_Written exercise_
In the rows running from the line with "Click the part number label 871" to the line with "Viewport: 528px width, 368px height. (331, 337)", replace "part number" with "component number" and write out only those lines, leaving everything else unchanged.

— Start of Entries supplied —

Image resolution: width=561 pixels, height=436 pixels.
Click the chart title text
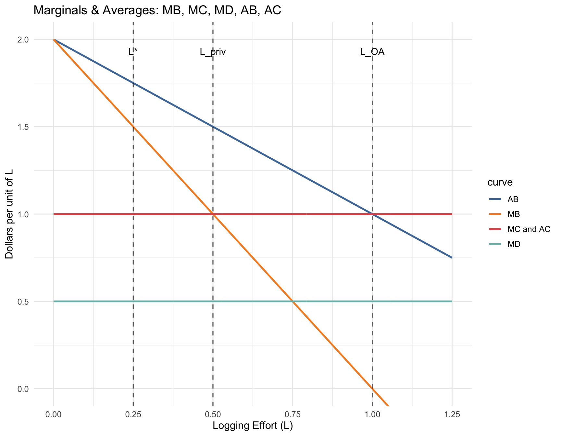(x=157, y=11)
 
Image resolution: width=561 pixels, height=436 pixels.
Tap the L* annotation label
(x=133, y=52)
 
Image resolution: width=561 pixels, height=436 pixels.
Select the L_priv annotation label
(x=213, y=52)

— End of Entries supplied —
— Start of Entries supplied —

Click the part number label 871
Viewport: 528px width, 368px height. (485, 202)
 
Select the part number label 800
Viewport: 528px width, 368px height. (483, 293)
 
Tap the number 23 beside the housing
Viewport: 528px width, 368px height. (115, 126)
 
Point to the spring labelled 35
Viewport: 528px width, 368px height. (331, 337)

— End of Entries supplied —

_Solution to this problem_
Click the component number label 871
Viewport: 528px width, 368px height. (485, 202)
 
Select the component number label 800
Viewport: 528px width, 368px height. (483, 293)
 
Tap the number 23 beside the housing
Viewport: 528px width, 368px height. (115, 126)
 
Point to the spring labelled 35
Viewport: 528px width, 368px height. (331, 337)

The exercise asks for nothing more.